Disk I/O can certainly become a bottleneck should the hash table associated with the deduplication data store become so large that it no longer fits in the system’s RAM. In those cases, performance can take a hit (and a marked one at that) as it needs to continually swap out more of the data in the hash table from memory to disk and back again.

That said, workarounds to this hash table bottleneck already exist, especially in storage systems used primarily for the deduplication of data backup. Quantum already includes a small quantity of SSD on its newest DXi Series. Rather than relying upon disk to store the deduplication index when it expands beyond the size of its RAM, Quantum keeps the hash table on SSD so large quantities of data can be more efficiently and effectively deduplicated. It is only logical to assume that other providers of inline data deduplication are looking to do something similar.

In regards to the implementation of the Hifn DR1605 PCIe card (the hardware component of the BitWackr technology) in the WhipTail Racerunner, Exar takes a very similar approach: it uses a fast SSD to store the hash table to expedite processing of the data deduplication has table. In a email response I received from Bob Farkaly, Exar’s Director of Marketing for Storage System Products, he explains :

BitWackr is a combination of software and hardware that performs inline data deduplication, data compression and (at the user’s option) data encryption. The key to data deduplication system write performance is latency, not the speed at which the SHA-1 algorithm processes. Indeed, the biggest hit to latency comes from compression, not hashing. (Encryption also adds to latency, but since its use is optional, I won’t dwell on it.)

The Hifn DR1605 PCIe card – the hardware component of the BitWackr – performs SHA-1 hashing, eLZS compression and if selected, AES-256 CBC encryption simultaneously in a single operation. The SHA-1 hash is used to determine whether the block being processed is unique or is a duplicate. If the block is determined to be unique, the compressed (and optionally encrypted) block is stored in the BitWackr Data Store. If the block is a duplicate, appropriate counters are updated and the next block of data is processed.

Without the DR1605, compression, hash generation and encryption are performed serially in three time consuming steps (which translates into latency). With the DR1605, these operations are performed simultaneously in a single pass, hence reducing latency.

By the way, compression is an important element of advanced data reduction. Our research (covering many terabytes of typical end-user generated data) show that roughly 2/3 of BitWackr’s data reduction is the result of data deduplication and the remaining 1/3 is the result of data compression. By performing hashing and data transformation (compression and encryption) block operations simultaneously, the BitWackr reduces latency in the deduplication process. This is absolutely critical because latency is the enemy of deduplication system performance.

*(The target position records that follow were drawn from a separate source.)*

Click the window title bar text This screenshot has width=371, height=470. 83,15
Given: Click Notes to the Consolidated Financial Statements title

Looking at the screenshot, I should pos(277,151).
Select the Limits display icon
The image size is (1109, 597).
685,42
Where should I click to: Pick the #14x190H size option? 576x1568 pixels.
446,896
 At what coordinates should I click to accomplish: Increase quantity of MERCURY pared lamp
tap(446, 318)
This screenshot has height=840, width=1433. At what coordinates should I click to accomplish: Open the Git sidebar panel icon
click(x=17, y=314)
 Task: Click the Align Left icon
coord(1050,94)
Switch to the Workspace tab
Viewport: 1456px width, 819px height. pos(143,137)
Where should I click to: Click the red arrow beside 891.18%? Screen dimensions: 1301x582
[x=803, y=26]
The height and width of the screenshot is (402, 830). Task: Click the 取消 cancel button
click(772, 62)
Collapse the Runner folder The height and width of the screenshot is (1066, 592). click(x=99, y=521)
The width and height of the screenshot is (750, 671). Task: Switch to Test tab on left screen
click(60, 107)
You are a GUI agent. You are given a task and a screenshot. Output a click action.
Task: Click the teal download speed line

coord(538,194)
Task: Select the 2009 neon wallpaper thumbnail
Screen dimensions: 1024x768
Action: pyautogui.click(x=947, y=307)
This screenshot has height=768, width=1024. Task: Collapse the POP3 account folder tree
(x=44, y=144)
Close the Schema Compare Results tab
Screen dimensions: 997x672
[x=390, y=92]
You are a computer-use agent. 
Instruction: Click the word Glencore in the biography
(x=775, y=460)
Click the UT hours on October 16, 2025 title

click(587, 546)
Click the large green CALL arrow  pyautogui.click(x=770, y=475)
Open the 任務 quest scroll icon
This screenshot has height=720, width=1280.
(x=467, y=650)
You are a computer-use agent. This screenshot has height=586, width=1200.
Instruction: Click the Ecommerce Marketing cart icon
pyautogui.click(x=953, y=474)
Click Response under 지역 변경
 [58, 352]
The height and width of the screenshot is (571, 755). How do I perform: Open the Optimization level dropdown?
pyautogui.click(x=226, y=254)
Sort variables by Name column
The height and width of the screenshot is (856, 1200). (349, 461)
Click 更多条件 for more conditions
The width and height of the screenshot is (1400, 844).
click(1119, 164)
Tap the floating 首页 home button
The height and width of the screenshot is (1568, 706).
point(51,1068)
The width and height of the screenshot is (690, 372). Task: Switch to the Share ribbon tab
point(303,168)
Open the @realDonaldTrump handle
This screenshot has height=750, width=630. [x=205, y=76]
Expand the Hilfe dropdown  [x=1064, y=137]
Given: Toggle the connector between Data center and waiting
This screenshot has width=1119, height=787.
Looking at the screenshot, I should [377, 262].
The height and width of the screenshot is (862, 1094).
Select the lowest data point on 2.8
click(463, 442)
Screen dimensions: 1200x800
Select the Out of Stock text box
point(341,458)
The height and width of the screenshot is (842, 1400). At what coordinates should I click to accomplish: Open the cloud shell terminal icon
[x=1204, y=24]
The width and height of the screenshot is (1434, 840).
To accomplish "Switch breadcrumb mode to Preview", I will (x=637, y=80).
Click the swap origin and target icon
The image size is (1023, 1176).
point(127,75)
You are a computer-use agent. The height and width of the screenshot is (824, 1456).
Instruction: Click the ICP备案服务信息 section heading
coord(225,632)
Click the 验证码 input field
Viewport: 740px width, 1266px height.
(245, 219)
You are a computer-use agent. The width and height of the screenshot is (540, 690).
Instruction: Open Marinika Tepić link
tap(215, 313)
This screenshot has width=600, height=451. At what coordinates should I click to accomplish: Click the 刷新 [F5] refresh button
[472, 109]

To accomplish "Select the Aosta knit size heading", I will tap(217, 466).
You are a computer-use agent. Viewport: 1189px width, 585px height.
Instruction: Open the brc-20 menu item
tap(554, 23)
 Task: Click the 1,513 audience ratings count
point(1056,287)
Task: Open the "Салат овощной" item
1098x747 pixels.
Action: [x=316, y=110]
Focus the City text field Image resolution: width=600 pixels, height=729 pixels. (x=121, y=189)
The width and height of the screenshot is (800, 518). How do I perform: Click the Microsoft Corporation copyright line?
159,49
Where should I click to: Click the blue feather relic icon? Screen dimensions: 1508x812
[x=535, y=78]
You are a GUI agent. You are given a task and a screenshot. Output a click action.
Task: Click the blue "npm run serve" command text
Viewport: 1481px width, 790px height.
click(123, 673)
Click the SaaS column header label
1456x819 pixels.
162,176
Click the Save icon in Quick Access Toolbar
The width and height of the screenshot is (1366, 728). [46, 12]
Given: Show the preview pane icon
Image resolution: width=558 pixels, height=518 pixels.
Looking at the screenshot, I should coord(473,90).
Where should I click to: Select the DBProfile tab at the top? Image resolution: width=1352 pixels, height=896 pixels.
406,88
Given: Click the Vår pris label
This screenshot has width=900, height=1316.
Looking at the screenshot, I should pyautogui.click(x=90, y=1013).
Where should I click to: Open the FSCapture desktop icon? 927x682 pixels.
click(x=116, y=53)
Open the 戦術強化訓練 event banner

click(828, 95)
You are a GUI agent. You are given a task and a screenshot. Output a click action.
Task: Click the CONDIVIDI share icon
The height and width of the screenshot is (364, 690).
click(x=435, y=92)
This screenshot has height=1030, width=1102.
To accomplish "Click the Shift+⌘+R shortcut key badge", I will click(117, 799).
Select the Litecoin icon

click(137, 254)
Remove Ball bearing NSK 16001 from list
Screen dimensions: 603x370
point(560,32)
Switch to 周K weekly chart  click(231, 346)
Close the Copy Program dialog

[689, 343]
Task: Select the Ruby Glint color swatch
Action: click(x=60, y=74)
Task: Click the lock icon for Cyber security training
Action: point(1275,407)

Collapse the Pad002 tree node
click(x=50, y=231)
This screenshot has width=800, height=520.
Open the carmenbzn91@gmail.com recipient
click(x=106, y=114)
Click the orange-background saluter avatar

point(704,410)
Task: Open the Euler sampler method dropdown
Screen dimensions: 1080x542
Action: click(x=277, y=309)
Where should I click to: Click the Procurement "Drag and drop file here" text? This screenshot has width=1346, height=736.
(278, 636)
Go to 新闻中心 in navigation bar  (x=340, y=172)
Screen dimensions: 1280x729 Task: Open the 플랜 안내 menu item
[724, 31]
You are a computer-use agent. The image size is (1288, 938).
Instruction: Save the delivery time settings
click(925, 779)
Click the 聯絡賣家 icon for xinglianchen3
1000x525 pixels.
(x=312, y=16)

Latency (particularly hash table processing latency) is the overwhelming factor affecting performance in any hash-based deduplication system. Every I/O to the data store requires one or more hash table accesses, so every millisecond or microsecond added to latency reduces performance.

Hence, our two primary recommendations about achieving high rates of deduplication throughput are to use a fast SSD (one that delivers the best possible 512-byte random read/write I/O) and to use the Hifn DR1605 card for hashing, compression and encryption.

In the case of the implementation of the Hifn DR1605 on the WhipTail Racerunner, WhipTail also adds its own algorithms to further optimize data deduplication on the SSDs on which the DR1605 hash table is stored.

So to finish answering this individual’s question, throwing more CPUs and multi-core processors at the data deduplication process only helps to a point. The deduplication algorithm still has to have some place to store its hash table and if there is not enough room in memory to store it, those big, powerful CPUs are starving waiting for the data to be loaded from the hash table that is now stored on disk. This is why having SSDs serve as the data store for hash table becomes so powerful – while it is slower than RAM, it is faster than HDDs by a factor of up to 100x and cheaper than DRAM which equates to making it possible to deliver inline data deduplication even from primary storage.

Those are my thoughts for this week.

Thanks for the question and have a good weekend everyone!